What you should do
For the data below, please report each line where the word "above" is found.

*** Data for analysis Section Begins ***

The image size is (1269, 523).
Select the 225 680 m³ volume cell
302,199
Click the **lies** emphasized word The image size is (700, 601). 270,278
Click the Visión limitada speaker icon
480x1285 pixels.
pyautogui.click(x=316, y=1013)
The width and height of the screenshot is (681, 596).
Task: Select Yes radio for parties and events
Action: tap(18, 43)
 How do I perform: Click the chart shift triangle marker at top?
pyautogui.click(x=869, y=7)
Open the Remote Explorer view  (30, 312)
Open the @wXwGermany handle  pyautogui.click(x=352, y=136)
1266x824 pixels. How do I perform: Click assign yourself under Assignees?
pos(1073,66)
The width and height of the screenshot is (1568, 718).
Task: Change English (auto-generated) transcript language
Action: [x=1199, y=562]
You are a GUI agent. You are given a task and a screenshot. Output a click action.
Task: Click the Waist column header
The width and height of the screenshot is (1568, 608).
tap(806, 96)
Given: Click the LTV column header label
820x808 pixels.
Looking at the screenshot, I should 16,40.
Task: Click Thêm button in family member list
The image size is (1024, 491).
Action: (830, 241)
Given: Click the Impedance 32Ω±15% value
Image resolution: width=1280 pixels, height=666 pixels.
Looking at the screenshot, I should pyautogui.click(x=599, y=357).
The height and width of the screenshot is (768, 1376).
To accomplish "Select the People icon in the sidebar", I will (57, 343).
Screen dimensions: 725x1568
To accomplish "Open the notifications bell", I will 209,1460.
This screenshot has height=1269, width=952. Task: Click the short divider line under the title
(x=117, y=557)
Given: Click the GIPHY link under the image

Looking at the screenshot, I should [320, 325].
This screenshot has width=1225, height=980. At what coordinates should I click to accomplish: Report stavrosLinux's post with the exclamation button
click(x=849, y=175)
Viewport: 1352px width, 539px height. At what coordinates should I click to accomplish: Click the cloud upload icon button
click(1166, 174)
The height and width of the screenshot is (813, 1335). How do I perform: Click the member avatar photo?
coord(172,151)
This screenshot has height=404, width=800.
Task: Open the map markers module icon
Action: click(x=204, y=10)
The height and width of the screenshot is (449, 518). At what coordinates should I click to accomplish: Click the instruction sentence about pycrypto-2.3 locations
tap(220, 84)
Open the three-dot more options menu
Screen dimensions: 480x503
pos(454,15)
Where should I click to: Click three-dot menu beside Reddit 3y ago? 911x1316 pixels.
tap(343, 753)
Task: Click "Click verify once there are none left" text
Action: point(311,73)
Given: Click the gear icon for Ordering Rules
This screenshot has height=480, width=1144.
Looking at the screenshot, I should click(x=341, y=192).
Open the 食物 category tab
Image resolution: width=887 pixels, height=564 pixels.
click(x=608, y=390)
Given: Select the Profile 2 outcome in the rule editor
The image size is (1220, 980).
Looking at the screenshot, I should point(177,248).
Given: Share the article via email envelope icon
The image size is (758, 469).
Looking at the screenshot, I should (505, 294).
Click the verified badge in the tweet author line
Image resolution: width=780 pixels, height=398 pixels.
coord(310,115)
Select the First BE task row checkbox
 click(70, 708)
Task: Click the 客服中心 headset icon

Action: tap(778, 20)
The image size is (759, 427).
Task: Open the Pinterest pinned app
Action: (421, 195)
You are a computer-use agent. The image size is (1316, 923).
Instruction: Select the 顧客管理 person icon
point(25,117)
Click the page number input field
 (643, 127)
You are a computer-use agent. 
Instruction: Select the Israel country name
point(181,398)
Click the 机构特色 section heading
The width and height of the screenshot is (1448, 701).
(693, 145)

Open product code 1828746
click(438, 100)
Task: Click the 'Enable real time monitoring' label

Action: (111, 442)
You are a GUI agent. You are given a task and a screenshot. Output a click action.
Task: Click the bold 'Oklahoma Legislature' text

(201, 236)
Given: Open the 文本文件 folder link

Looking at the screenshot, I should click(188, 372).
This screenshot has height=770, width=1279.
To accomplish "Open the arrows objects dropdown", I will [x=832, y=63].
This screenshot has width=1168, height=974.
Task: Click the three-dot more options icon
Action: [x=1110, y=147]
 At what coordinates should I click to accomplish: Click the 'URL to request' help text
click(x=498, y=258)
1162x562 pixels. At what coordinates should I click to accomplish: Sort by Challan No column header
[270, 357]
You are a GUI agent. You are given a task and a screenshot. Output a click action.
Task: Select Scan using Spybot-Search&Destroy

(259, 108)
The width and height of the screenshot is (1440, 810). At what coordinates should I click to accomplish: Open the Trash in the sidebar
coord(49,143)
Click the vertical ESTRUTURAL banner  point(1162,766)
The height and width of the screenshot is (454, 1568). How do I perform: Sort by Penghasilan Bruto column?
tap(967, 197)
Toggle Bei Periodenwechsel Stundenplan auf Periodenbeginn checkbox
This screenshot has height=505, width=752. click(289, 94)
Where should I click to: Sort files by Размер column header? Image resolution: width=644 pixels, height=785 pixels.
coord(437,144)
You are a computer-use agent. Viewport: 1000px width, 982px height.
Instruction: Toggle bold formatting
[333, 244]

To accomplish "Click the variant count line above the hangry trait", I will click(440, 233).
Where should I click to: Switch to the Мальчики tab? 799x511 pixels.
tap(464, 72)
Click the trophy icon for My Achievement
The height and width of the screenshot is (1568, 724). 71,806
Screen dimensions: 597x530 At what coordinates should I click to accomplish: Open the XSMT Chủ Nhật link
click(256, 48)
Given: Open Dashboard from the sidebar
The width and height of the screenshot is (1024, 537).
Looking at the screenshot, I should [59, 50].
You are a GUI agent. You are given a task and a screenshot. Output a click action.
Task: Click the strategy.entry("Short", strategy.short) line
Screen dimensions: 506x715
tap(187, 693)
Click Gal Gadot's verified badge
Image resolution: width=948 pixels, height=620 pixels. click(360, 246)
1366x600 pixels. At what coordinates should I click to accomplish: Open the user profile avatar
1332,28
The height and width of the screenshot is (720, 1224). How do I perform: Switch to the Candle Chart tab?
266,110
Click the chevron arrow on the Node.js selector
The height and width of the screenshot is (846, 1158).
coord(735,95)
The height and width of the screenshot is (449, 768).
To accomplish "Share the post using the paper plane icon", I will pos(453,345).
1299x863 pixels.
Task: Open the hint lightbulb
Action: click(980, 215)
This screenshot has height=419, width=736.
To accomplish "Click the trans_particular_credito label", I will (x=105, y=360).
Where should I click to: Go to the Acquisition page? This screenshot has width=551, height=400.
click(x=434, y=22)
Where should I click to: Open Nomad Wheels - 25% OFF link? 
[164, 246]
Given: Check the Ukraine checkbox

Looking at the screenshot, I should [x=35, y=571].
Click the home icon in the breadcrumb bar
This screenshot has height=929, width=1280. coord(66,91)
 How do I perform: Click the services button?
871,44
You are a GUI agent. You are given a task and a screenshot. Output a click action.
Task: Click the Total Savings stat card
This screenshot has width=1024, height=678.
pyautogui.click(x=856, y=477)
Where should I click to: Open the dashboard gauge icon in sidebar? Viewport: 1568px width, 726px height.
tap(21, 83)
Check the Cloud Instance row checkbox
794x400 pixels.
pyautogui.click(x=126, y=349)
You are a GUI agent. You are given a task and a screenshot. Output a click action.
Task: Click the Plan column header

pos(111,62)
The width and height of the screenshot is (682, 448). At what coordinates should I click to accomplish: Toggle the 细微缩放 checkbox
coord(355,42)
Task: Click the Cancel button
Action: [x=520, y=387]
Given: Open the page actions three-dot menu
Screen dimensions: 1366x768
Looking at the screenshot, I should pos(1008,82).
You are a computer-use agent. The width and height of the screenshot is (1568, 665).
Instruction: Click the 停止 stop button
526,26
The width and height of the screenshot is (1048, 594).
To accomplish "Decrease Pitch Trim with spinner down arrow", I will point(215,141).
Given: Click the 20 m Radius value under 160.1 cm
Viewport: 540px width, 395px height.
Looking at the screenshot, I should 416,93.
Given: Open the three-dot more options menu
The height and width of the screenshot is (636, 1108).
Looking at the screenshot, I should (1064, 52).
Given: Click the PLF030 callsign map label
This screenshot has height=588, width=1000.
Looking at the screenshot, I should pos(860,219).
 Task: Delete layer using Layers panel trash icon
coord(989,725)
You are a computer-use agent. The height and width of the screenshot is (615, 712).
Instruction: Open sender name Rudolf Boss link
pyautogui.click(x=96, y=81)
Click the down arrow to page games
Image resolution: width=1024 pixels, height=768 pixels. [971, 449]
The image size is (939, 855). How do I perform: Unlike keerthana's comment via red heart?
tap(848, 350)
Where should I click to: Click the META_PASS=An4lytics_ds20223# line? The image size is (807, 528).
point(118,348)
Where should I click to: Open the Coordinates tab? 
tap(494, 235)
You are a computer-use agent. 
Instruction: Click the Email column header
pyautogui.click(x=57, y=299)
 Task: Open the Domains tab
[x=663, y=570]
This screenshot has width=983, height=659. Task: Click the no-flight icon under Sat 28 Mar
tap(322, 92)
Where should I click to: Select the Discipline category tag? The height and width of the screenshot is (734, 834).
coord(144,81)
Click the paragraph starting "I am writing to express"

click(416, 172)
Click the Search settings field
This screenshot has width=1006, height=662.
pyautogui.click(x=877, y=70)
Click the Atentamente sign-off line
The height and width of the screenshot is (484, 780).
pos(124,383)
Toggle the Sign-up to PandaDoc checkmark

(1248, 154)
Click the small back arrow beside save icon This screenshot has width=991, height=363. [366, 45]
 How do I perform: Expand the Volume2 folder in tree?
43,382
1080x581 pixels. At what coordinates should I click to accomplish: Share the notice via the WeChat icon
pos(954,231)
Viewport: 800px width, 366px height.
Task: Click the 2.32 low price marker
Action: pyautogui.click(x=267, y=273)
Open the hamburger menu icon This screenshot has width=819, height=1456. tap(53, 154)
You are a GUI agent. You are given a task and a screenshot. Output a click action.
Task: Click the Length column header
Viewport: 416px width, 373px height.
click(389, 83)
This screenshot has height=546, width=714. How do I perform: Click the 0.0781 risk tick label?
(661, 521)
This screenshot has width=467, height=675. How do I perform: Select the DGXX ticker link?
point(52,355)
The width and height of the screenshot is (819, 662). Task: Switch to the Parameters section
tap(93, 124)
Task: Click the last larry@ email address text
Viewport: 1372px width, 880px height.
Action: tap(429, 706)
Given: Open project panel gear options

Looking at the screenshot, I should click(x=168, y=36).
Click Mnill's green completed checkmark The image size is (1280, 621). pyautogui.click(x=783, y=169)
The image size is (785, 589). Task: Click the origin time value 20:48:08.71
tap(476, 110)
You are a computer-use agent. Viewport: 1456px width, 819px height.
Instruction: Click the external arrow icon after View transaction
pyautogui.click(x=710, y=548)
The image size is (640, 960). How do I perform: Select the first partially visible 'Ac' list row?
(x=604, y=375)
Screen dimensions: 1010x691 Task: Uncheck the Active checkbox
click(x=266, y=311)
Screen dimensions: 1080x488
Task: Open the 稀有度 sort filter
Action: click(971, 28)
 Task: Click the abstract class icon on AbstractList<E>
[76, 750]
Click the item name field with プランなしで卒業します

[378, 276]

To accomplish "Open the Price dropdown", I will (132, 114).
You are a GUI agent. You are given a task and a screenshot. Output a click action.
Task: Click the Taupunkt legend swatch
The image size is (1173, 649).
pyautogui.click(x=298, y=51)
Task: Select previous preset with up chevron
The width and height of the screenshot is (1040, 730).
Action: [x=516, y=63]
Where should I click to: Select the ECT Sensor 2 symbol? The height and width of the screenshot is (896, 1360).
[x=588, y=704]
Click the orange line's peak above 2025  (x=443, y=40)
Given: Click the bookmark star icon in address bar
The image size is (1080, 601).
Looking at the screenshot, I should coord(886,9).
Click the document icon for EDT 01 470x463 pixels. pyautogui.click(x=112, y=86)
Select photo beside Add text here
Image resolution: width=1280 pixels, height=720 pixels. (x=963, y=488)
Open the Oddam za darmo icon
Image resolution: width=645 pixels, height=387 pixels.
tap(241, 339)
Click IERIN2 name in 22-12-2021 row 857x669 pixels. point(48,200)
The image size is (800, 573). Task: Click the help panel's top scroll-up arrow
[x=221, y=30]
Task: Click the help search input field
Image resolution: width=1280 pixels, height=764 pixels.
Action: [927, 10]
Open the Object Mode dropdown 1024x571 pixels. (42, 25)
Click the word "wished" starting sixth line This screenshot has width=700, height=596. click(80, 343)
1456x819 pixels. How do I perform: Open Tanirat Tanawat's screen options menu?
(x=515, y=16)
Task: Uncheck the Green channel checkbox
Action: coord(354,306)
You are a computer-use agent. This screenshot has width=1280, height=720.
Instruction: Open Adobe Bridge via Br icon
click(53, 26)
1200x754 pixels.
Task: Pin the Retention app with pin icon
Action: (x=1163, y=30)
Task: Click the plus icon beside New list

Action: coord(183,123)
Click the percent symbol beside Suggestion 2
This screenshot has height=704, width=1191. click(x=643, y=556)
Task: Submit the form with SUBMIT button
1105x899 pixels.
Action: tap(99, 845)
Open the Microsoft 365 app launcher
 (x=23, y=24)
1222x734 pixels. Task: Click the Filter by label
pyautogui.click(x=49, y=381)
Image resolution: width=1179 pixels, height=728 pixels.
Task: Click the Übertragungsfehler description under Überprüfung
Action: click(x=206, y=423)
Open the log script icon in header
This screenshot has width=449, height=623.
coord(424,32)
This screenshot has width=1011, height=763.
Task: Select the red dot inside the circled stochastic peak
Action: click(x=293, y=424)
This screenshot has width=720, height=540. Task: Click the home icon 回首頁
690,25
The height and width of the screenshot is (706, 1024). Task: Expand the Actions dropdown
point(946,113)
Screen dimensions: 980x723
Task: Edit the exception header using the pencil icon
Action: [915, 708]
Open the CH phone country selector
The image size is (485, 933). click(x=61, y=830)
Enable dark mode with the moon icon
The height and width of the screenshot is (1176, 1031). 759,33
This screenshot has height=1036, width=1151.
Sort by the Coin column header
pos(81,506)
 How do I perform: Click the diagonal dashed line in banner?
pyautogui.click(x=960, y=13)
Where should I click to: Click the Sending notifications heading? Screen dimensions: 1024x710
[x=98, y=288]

*** Data for analysis Section Ends ***

Your response
To accomplish "Click the variant count line above the hangry trait", I will click(440, 233).
Click the orange line's peak above 2025  (x=443, y=40)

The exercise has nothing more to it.